Pour reprendre les termes de Rabbeinu Bahya dans son commentaire sur notre paracha, קדש עצמך במותר לך , nous pouvons utiliser ce qui est permis pour atteindre la sainteté. Quant au désir de créer, Chabbat peut être un jour où ce désir est nourri. Il y a un principe dans le Talmud selon lequel hirhourim moutarim, les pensées d’activités interdites sont autorisées. Peut-être pas seulement autorisés, mais encouragés. Idéalement, les frustrations ressenties le chabbat de ne pas pouvoir faire quelque chose de créatif et de satisfaisant peuvent se transformer en un désir et un engagement renouvelés de les faire pendant la semaine. Les trente-neuf travaux qui faisaient partie de la construction du michkan et qui sont interdits le chabbat ne sont pas mauvais, et un chabbat éternel n’est pas le mode de vie idéal. Nous voulons vouloir construire, créer et bâtir. Chabbat, avec sa pause artificielle par rapport à la routine quotidienne, peut réinitialiser nos désirs et nous rappeler ce que nous voulons vraiment inclure dans la routine quotidienne.

Ce n’est pas mon intention ni mon rôle d’entrer dans les choix individuels de chacun et d’essayer de changer le comportement de qui que ce soit – et pardonnez-moi si cette dracha ressemble à cela. C’est plutôt une prise de conscience que j’ai eue à partir de la paracha de cette semaine, parlant de sainteté, qui m’a fait comprendre chabbat d’une manière différente, comme un idéal intentionnellement impossible.
· · · · · · ·
▶ CONSIGNE 1
Recopiez intégralement le texte sur le chabbat et la sainteté, sans rien y changer.
▶ CONSIGNE 2
Renvoyez tel quel le passage des lignes de données qui commence à la ligne contenant "You are a computer-use agent. Viewport: 1316px" et se termine à la dernière de ces lignes, les deux bornes comprises.

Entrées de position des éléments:
· · · · · · ·
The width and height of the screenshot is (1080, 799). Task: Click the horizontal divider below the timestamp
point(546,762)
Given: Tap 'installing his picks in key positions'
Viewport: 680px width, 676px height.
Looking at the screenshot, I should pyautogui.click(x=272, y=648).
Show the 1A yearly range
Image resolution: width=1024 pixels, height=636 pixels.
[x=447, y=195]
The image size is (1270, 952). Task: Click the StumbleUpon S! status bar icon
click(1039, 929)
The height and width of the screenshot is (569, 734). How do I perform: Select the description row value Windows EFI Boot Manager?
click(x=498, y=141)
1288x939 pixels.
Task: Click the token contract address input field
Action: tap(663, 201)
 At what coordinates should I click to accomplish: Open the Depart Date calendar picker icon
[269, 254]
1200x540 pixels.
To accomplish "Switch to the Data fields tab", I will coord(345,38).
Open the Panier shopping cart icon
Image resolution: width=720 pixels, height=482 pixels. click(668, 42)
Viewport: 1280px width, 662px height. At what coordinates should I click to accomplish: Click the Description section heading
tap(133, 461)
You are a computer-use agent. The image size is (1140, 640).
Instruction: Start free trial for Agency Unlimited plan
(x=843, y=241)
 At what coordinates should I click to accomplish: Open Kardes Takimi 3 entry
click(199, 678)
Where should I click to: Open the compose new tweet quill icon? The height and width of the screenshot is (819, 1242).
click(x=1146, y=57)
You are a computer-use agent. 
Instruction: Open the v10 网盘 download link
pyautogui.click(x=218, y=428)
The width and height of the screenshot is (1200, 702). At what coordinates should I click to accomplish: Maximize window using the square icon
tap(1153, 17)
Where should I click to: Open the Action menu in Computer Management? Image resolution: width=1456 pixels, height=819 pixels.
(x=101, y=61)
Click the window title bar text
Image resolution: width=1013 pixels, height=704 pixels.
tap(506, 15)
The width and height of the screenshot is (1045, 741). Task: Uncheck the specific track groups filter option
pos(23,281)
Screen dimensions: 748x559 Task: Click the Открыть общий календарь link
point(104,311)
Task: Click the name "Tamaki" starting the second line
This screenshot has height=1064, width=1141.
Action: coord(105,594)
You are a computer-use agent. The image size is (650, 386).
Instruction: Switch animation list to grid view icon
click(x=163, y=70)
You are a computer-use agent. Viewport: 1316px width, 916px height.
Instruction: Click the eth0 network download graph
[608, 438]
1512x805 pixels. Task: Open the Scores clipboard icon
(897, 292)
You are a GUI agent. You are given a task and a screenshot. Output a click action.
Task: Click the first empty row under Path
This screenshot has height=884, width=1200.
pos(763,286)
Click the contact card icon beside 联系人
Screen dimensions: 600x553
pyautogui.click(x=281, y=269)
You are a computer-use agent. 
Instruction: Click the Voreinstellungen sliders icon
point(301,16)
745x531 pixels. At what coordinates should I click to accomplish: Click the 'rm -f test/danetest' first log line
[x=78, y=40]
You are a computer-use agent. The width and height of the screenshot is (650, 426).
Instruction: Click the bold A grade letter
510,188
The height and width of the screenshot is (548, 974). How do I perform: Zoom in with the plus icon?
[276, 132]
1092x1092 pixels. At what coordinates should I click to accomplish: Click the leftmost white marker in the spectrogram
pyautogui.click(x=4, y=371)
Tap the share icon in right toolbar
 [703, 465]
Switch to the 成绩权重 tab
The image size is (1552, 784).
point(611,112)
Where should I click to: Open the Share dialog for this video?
· · · · · · ·
▶ RÉPONSE ATTENDUE 1
Pour reprendre les termes de Rabbeinu Bahya dans son commentaire sur notre paracha, קדש עצמך במותר לך , nous pouvons utiliser ce qui est permis pour atteindre la sainteté. Quant au désir de créer, Chabbat peut être un jour où ce désir est nourri. Il y a un principe dans le Talmud selon lequel hirhourim moutarim, les pensées d’activités interdites sont autorisées. Peut-être pas seulement autorisés, mais encouragés. Idéalement, les frustrations ressenties le chabbat de ne pas pouvoir faire quelque chose de créatif et de satisfaisant peuvent se transformer en un désir et un engagement renouvelés de les faire pendant la semaine. Les trente-neuf travaux qui faisaient partie de la construction du michkan et qui sont interdits le chabbat ne sont pas mauvais, et un chabbat éternel n’est pas le mode de vie idéal. Nous voulons vouloir construire, créer et bâtir. Chabbat, avec sa pause artificielle par rapport à la routine quotidienne, peut réinitialiser nos désirs et nous rappeler ce que nous voulons vraiment inclure dans la routine quotidienne.

Ce n’est pas mon intention ni mon rôle d’entrer dans les choix individuels de chacun et d’essayer de changer le comportement de qui que ce soit – et pardonnez-moi si cette dracha ressemble à cela. C’est plutôt une prise de conscience que j’ai eue à partir de la paracha de cette semaine, parlant de sainteté, qui m’a fait comprendre chabbat d’une manière différente, comme un idéal intentionnellement impossible.

▶ RÉPONSE ATTENDUE 2
You are a computer-use agent. Viewport: 1316px width, 916px height.
Instruction: Click the eth0 network download graph
[608, 438]
1512x805 pixels. Task: Open the Scores clipboard icon
(897, 292)
You are a GUI agent. You are given a task and a screenshot. Output a click action.
Task: Click the first empty row under Path
This screenshot has height=884, width=1200.
pos(763,286)
Click the contact card icon beside 联系人
Screen dimensions: 600x553
pyautogui.click(x=281, y=269)
You are a computer-use agent. 
Instruction: Click the Voreinstellungen sliders icon
point(301,16)
745x531 pixels. At what coordinates should I click to accomplish: Click the 'rm -f test/danetest' first log line
[x=78, y=40]
You are a computer-use agent. The width and height of the screenshot is (650, 426).
Instruction: Click the bold A grade letter
510,188
The height and width of the screenshot is (548, 974). How do I perform: Zoom in with the plus icon?
[276, 132]
1092x1092 pixels. At what coordinates should I click to accomplish: Click the leftmost white marker in the spectrogram
pyautogui.click(x=4, y=371)
Tap the share icon in right toolbar
 [703, 465]
Switch to the 成绩权重 tab
The image size is (1552, 784).
point(611,112)
Where should I click to: Open the Share dialog for this video?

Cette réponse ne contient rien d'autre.